Exactly what is written in the records below should be returned, minus the images.

### DATA TO EXAMINE

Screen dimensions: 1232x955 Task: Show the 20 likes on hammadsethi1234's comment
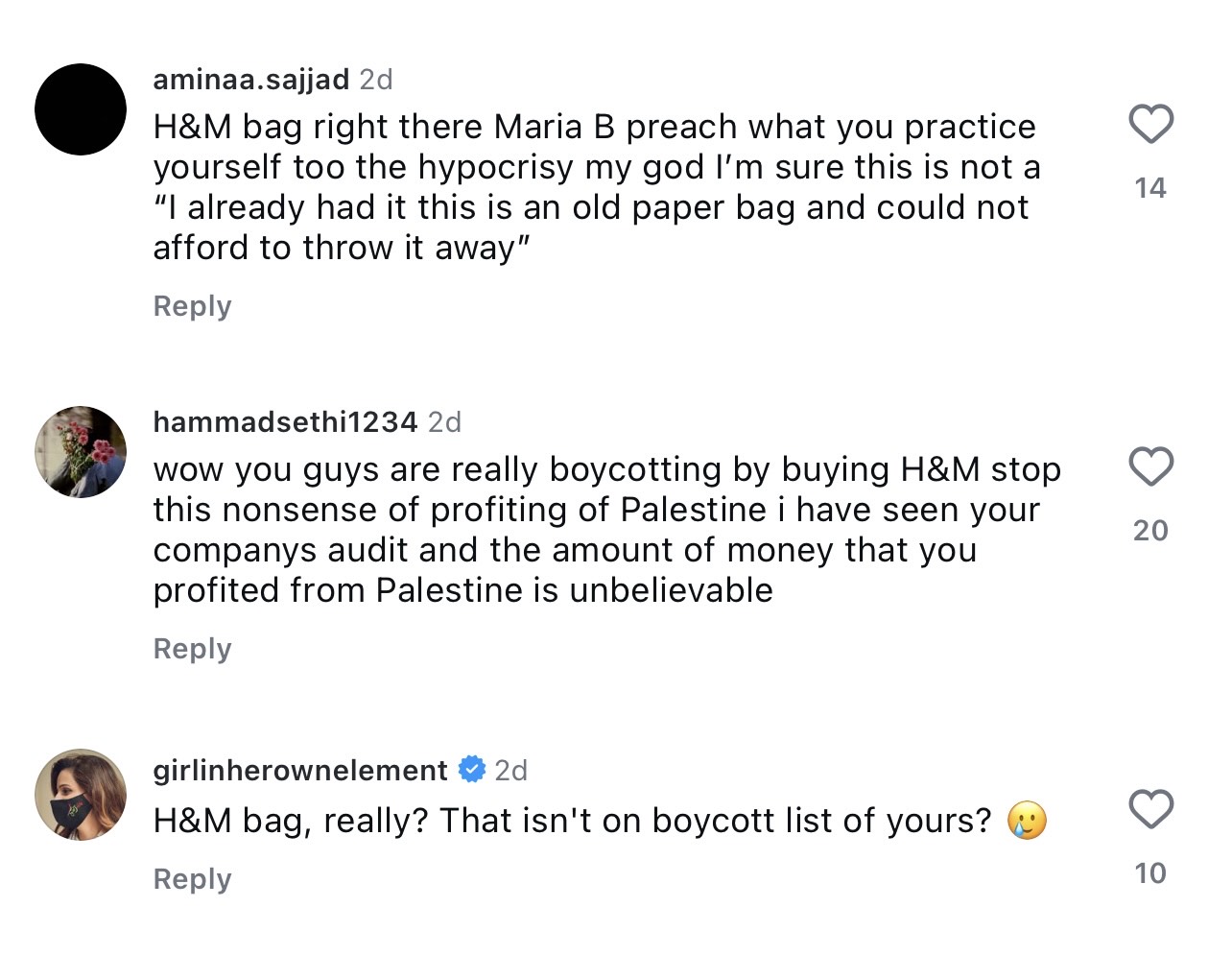tap(1150, 531)
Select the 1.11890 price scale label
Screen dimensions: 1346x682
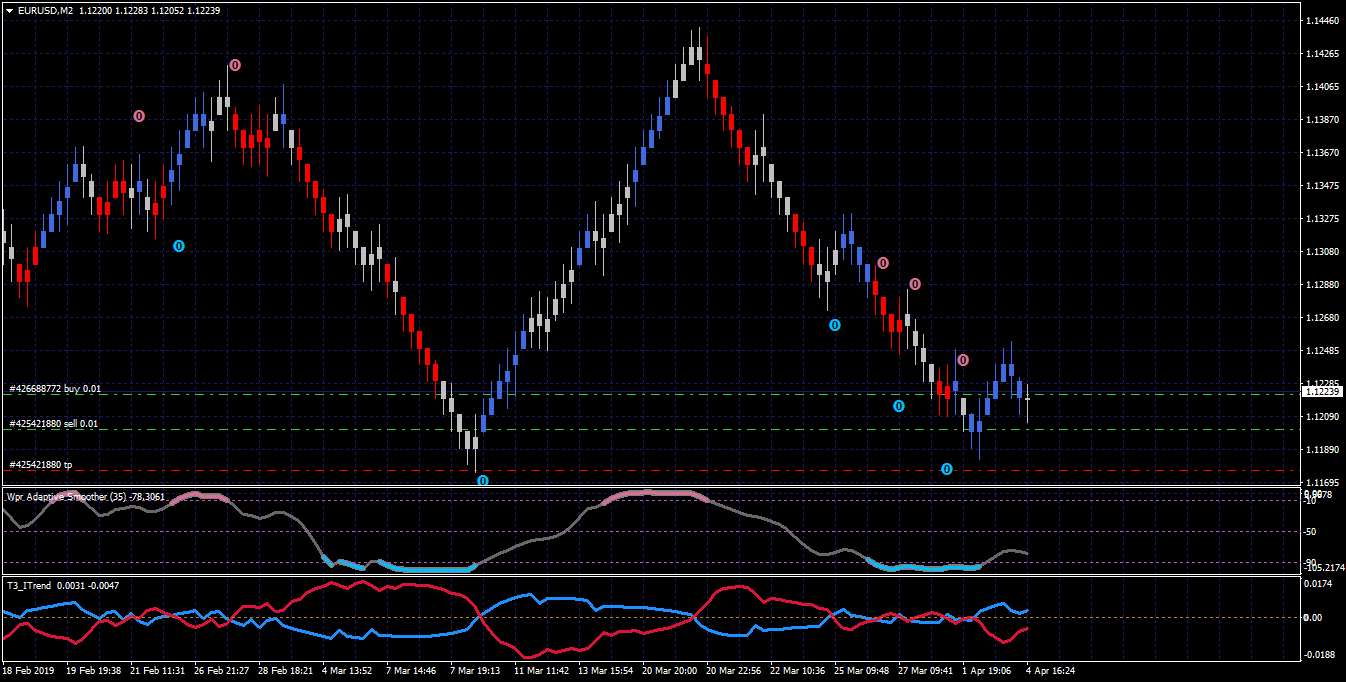[1322, 449]
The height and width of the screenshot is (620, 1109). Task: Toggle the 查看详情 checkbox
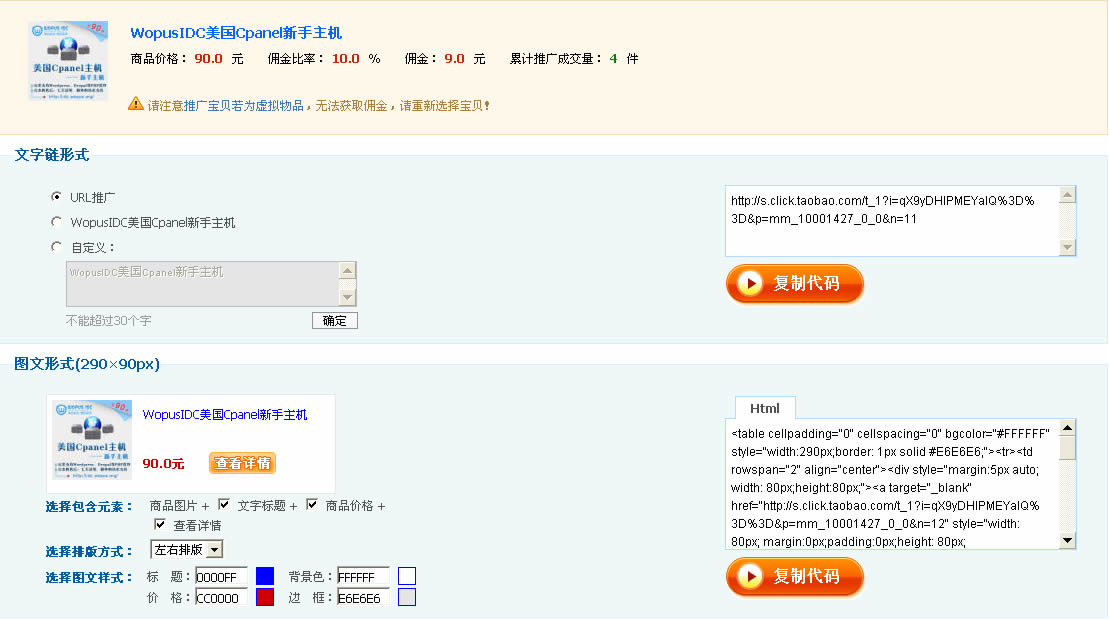tap(160, 525)
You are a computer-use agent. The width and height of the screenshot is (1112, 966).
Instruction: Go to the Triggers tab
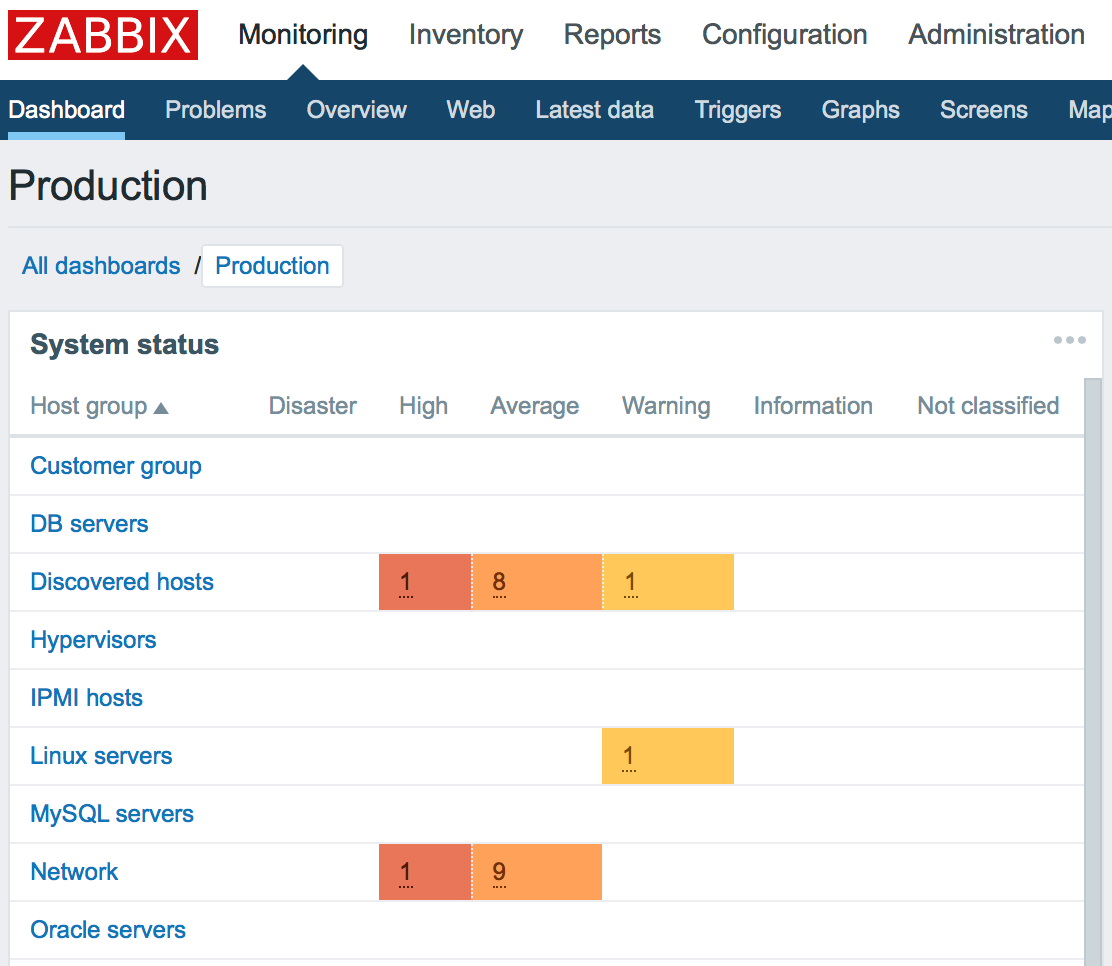737,110
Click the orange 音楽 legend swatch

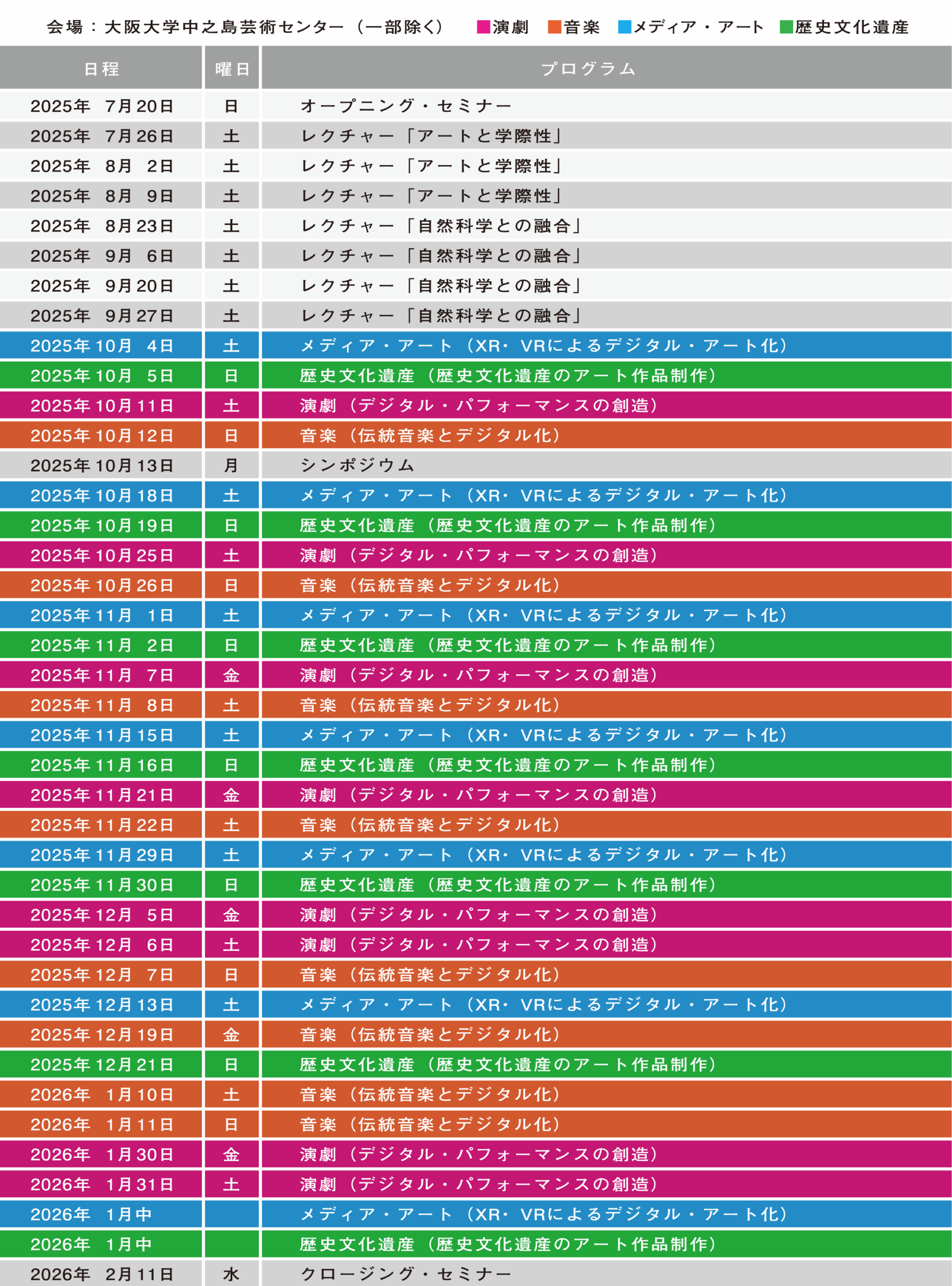click(x=555, y=27)
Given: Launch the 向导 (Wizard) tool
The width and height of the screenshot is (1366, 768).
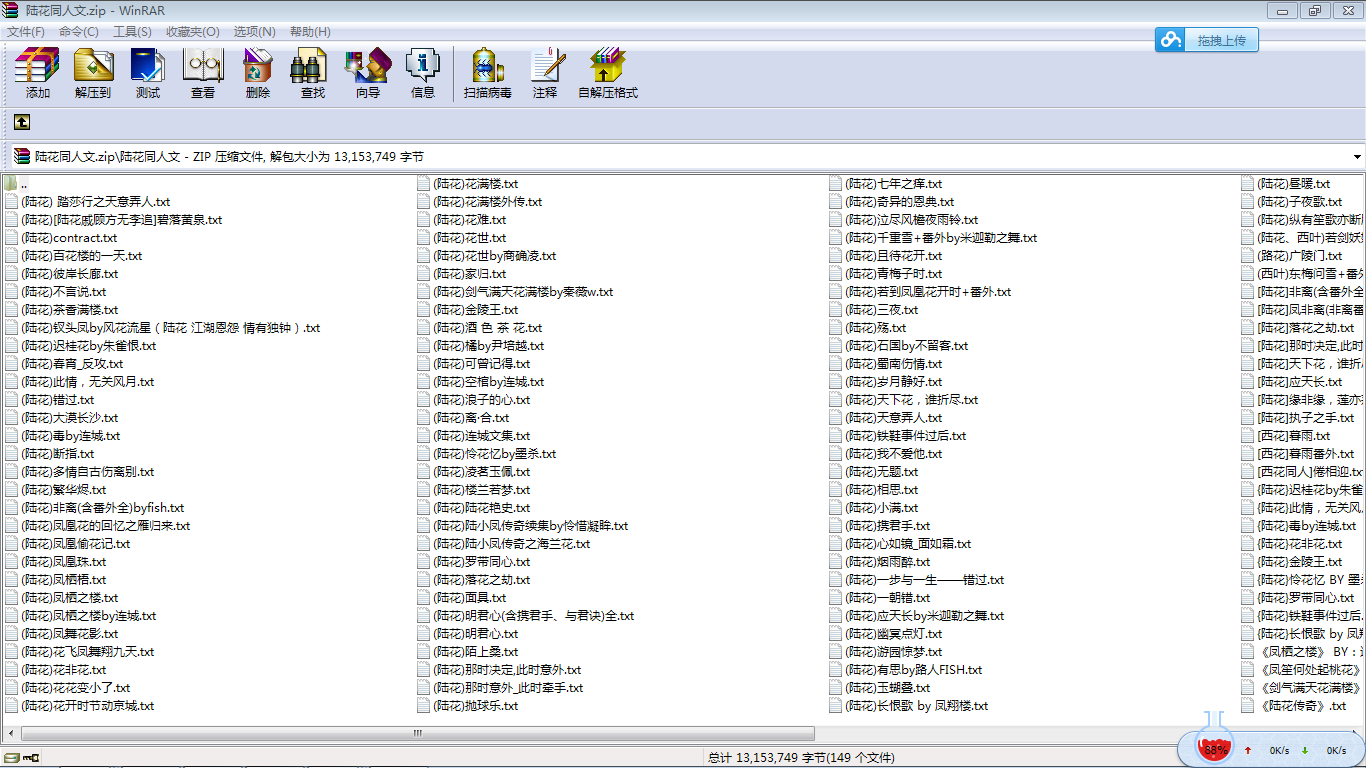Looking at the screenshot, I should [x=368, y=73].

######

TASK SOLUTION
Screen dimensions: 1232x955 Task: Show the 20 likes on hammadsethi1234's comment
tap(1150, 531)
Select the 1.11890 price scale label
Screen dimensions: 1346x682
[1322, 449]
The height and width of the screenshot is (620, 1109). Task: Toggle the 查看详情 checkbox
tap(160, 525)
You are a computer-use agent. The width and height of the screenshot is (1112, 966).
Instruction: Go to the Triggers tab
737,110
Click the orange 音楽 legend swatch

click(x=555, y=27)
Given: Launch the 向导 (Wizard) tool
The width and height of the screenshot is (1366, 768).
Looking at the screenshot, I should [x=368, y=73].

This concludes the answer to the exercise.